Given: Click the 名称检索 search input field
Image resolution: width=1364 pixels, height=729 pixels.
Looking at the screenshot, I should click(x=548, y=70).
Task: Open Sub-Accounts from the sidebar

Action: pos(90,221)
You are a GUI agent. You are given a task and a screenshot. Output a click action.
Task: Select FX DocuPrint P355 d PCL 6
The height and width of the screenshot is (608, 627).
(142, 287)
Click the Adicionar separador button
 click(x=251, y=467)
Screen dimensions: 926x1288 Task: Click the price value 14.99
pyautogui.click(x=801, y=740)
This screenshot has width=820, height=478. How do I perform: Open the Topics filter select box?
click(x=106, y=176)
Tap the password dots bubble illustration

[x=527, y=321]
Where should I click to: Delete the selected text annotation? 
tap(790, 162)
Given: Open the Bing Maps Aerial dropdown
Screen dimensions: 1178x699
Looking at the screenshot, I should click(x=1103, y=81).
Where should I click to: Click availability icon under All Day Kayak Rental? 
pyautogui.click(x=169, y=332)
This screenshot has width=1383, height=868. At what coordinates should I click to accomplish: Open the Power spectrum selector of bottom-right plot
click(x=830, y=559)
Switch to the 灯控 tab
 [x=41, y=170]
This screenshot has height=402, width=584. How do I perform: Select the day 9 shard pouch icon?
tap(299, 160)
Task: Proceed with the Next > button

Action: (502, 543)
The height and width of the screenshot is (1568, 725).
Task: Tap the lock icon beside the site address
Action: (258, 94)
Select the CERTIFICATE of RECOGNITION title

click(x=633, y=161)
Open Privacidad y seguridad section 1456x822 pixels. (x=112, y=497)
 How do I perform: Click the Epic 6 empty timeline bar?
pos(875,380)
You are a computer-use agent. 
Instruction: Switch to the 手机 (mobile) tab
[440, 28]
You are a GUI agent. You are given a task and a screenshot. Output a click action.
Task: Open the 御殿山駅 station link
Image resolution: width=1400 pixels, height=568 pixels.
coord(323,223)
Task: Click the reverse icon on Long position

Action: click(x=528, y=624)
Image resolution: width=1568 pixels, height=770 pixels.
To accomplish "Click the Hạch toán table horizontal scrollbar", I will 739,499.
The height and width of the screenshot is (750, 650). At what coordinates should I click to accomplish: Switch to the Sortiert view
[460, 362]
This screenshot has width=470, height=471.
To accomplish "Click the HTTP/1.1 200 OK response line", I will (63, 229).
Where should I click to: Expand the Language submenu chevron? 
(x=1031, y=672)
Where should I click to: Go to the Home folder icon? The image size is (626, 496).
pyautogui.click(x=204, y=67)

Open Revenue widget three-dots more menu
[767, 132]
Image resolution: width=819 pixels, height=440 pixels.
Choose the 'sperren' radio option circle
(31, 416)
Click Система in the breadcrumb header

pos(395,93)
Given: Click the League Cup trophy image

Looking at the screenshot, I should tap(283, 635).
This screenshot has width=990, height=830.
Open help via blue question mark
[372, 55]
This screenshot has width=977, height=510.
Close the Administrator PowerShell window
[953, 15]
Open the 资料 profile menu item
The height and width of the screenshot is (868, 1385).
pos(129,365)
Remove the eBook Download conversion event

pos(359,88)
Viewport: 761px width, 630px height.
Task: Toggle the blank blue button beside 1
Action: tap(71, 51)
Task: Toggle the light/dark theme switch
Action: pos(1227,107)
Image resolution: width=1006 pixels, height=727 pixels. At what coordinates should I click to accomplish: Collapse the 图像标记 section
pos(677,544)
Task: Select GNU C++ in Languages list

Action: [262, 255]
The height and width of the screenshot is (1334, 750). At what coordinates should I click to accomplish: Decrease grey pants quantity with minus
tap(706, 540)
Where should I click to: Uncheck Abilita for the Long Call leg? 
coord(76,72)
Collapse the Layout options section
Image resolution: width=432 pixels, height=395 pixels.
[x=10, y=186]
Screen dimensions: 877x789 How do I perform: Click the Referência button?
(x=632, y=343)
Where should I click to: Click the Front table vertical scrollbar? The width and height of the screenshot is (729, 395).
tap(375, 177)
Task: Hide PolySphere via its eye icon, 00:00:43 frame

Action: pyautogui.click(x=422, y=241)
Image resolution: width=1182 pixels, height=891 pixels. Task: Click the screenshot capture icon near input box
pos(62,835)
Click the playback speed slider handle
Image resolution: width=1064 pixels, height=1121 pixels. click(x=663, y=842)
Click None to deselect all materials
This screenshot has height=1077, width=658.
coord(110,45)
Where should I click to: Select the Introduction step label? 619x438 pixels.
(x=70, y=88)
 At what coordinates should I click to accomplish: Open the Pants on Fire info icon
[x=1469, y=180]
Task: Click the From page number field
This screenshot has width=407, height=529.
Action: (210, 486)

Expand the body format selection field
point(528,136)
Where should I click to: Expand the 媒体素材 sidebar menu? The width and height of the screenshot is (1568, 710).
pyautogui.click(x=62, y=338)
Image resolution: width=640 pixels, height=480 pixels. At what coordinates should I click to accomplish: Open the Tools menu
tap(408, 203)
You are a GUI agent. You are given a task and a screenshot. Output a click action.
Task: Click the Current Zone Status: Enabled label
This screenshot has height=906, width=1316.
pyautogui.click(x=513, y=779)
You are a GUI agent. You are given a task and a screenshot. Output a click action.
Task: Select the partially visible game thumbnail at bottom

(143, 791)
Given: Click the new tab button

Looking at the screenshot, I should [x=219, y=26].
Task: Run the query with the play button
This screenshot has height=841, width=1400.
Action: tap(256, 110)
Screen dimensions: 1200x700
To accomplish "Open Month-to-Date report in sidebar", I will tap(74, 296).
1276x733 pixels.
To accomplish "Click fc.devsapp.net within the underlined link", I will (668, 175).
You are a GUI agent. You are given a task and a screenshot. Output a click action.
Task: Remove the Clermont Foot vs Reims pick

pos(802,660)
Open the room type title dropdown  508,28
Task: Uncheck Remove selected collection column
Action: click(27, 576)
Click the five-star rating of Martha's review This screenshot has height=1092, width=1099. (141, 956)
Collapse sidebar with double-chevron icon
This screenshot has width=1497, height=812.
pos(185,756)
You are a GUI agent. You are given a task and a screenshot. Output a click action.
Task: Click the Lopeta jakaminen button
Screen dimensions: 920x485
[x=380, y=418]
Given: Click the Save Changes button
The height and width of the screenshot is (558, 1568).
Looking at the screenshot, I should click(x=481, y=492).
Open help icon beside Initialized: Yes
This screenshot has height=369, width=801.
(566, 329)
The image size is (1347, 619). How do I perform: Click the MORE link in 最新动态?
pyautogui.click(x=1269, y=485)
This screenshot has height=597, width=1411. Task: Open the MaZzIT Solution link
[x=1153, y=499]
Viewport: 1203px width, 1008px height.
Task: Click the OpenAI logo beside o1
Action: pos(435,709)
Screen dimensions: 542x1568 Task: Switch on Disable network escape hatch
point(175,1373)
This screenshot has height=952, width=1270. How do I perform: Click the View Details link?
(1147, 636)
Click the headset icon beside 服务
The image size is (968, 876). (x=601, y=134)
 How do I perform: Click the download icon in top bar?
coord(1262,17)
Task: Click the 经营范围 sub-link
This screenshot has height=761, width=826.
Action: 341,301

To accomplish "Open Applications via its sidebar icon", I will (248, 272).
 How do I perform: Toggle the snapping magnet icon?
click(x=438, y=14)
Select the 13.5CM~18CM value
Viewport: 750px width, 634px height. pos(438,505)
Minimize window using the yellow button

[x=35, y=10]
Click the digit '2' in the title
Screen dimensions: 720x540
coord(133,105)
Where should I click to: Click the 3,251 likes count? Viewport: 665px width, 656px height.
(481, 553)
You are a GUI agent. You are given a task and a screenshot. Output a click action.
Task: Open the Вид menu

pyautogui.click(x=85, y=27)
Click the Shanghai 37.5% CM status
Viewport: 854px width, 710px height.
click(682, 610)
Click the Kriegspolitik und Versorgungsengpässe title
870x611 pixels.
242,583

········

◆ Exercise ◆
The entries above are to be output exactly as they appear.

◆ Result of the exercise ◆
Given: Click the 名称检索 search input field
Image resolution: width=1364 pixels, height=729 pixels.
Looking at the screenshot, I should click(x=548, y=70).
Task: Open Sub-Accounts from the sidebar

Action: pos(90,221)
You are a GUI agent. You are given a task and a screenshot. Output a click action.
Task: Select FX DocuPrint P355 d PCL 6
The height and width of the screenshot is (608, 627).
(142, 287)
Click the Adicionar separador button
 click(x=251, y=467)
Screen dimensions: 926x1288 Task: Click the price value 14.99
pyautogui.click(x=801, y=740)
This screenshot has width=820, height=478. How do I perform: Open the Topics filter select box?
click(x=106, y=176)
Tap the password dots bubble illustration

[x=527, y=321]
Where should I click to: Delete the selected text annotation? 
tap(790, 162)
Given: Open the Bing Maps Aerial dropdown
Screen dimensions: 1178x699
Looking at the screenshot, I should click(x=1103, y=81).
Where should I click to: Click availability icon under All Day Kayak Rental? 
pyautogui.click(x=169, y=332)
This screenshot has width=1383, height=868. At what coordinates should I click to accomplish: Open the Power spectrum selector of bottom-right plot
click(x=830, y=559)
Switch to the 灯控 tab
 [x=41, y=170]
This screenshot has height=402, width=584. How do I perform: Select the day 9 shard pouch icon?
tap(299, 160)
Task: Proceed with the Next > button

Action: (502, 543)
The height and width of the screenshot is (1568, 725).
Task: Tap the lock icon beside the site address
Action: (258, 94)
Select the CERTIFICATE of RECOGNITION title

click(x=633, y=161)
Open Privacidad y seguridad section 1456x822 pixels. (x=112, y=497)
 How do I perform: Click the Epic 6 empty timeline bar?
pos(875,380)
You are a computer-use agent. 
Instruction: Switch to the 手机 (mobile) tab
[440, 28]
You are a GUI agent. You are given a task and a screenshot. Output a click action.
Task: Open the 御殿山駅 station link
Image resolution: width=1400 pixels, height=568 pixels.
coord(323,223)
Task: Click the reverse icon on Long position

Action: click(x=528, y=624)
Image resolution: width=1568 pixels, height=770 pixels.
To accomplish "Click the Hạch toán table horizontal scrollbar", I will 739,499.
The height and width of the screenshot is (750, 650). At what coordinates should I click to accomplish: Switch to the Sortiert view
[460, 362]
This screenshot has width=470, height=471.
To accomplish "Click the HTTP/1.1 200 OK response line", I will (63, 229).
Where should I click to: Expand the Language submenu chevron? 
(x=1031, y=672)
Where should I click to: Go to the Home folder icon? The image size is (626, 496).
pyautogui.click(x=204, y=67)

Open Revenue widget three-dots more menu
[767, 132]
Image resolution: width=819 pixels, height=440 pixels.
Choose the 'sperren' radio option circle
(31, 416)
Click Система in the breadcrumb header

pos(395,93)
Given: Click the League Cup trophy image

Looking at the screenshot, I should tap(283, 635).
This screenshot has width=990, height=830.
Open help via blue question mark
[372, 55]
This screenshot has width=977, height=510.
Close the Administrator PowerShell window
[953, 15]
Open the 资料 profile menu item
The height and width of the screenshot is (868, 1385).
pos(129,365)
Remove the eBook Download conversion event

pos(359,88)
Viewport: 761px width, 630px height.
Task: Toggle the blank blue button beside 1
Action: tap(71, 51)
Task: Toggle the light/dark theme switch
Action: pos(1227,107)
Image resolution: width=1006 pixels, height=727 pixels. At what coordinates should I click to accomplish: Collapse the 图像标记 section
pos(677,544)
Task: Select GNU C++ in Languages list

Action: [262, 255]
The height and width of the screenshot is (1334, 750). At what coordinates should I click to accomplish: Decrease grey pants quantity with minus
tap(706, 540)
Where should I click to: Uncheck Abilita for the Long Call leg? 
coord(76,72)
Collapse the Layout options section
Image resolution: width=432 pixels, height=395 pixels.
[x=10, y=186]
Screen dimensions: 877x789 How do I perform: Click the Referência button?
(x=632, y=343)
Where should I click to: Click the Front table vertical scrollbar? The width and height of the screenshot is (729, 395).
tap(375, 177)
Task: Hide PolySphere via its eye icon, 00:00:43 frame

Action: pyautogui.click(x=422, y=241)
Image resolution: width=1182 pixels, height=891 pixels. Task: Click the screenshot capture icon near input box
pos(62,835)
Click the playback speed slider handle
Image resolution: width=1064 pixels, height=1121 pixels. click(x=663, y=842)
Click None to deselect all materials
This screenshot has height=1077, width=658.
coord(110,45)
Where should I click to: Select the Introduction step label? 619x438 pixels.
(x=70, y=88)
 At what coordinates should I click to accomplish: Open the Pants on Fire info icon
[x=1469, y=180]
Task: Click the From page number field
This screenshot has width=407, height=529.
Action: (210, 486)

Expand the body format selection field
point(528,136)
Where should I click to: Expand the 媒体素材 sidebar menu? The width and height of the screenshot is (1568, 710).
pyautogui.click(x=62, y=338)
Image resolution: width=640 pixels, height=480 pixels. At what coordinates should I click to accomplish: Open the Tools menu
tap(408, 203)
You are a GUI agent. You are given a task and a screenshot. Output a click action.
Task: Click the Current Zone Status: Enabled label
This screenshot has height=906, width=1316.
pyautogui.click(x=513, y=779)
You are a GUI agent. You are given a task and a screenshot. Output a click action.
Task: Select the partially visible game thumbnail at bottom

(143, 791)
Given: Click the new tab button

Looking at the screenshot, I should [x=219, y=26].
Task: Run the query with the play button
This screenshot has height=841, width=1400.
Action: tap(256, 110)
Screen dimensions: 1200x700
To accomplish "Open Month-to-Date report in sidebar", I will tap(74, 296).
1276x733 pixels.
To accomplish "Click fc.devsapp.net within the underlined link", I will (668, 175).
You are a GUI agent. You are given a task and a screenshot. Output a click action.
Task: Remove the Clermont Foot vs Reims pick

pos(802,660)
Open the room type title dropdown  508,28
Task: Uncheck Remove selected collection column
Action: click(27, 576)
Click the five-star rating of Martha's review This screenshot has height=1092, width=1099. (141, 956)
Collapse sidebar with double-chevron icon
This screenshot has width=1497, height=812.
pos(185,756)
You are a GUI agent. You are given a task and a screenshot. Output a click action.
Task: Click the Lopeta jakaminen button
Screen dimensions: 920x485
[x=380, y=418]
Given: Click the Save Changes button
The height and width of the screenshot is (558, 1568).
Looking at the screenshot, I should click(x=481, y=492).
Open help icon beside Initialized: Yes
This screenshot has height=369, width=801.
(566, 329)
The image size is (1347, 619). How do I perform: Click the MORE link in 最新动态?
pyautogui.click(x=1269, y=485)
This screenshot has height=597, width=1411. Task: Open the MaZzIT Solution link
[x=1153, y=499]
Viewport: 1203px width, 1008px height.
Task: Click the OpenAI logo beside o1
Action: pos(435,709)
Screen dimensions: 542x1568 Task: Switch on Disable network escape hatch
point(175,1373)
This screenshot has height=952, width=1270. How do I perform: Click the View Details link?
(1147, 636)
Click the headset icon beside 服务
The image size is (968, 876). (x=601, y=134)
 How do I perform: Click the download icon in top bar?
coord(1262,17)
Task: Click the 经营范围 sub-link
This screenshot has height=761, width=826.
Action: 341,301

To accomplish "Open Applications via its sidebar icon", I will (248, 272).
 How do I perform: Toggle the snapping magnet icon?
click(x=438, y=14)
Select the 13.5CM~18CM value
Viewport: 750px width, 634px height. pos(438,505)
Minimize window using the yellow button

[x=35, y=10]
Click the digit '2' in the title
Screen dimensions: 720x540
coord(133,105)
Where should I click to: Click the 3,251 likes count? Viewport: 665px width, 656px height.
(481, 553)
You are a GUI agent. You are given a task and a screenshot. Output a click action.
Task: Open the Вид menu

pyautogui.click(x=85, y=27)
Click the Shanghai 37.5% CM status
Viewport: 854px width, 710px height.
click(682, 610)
Click the Kriegspolitik und Versorgungsengpässe title
870x611 pixels.
242,583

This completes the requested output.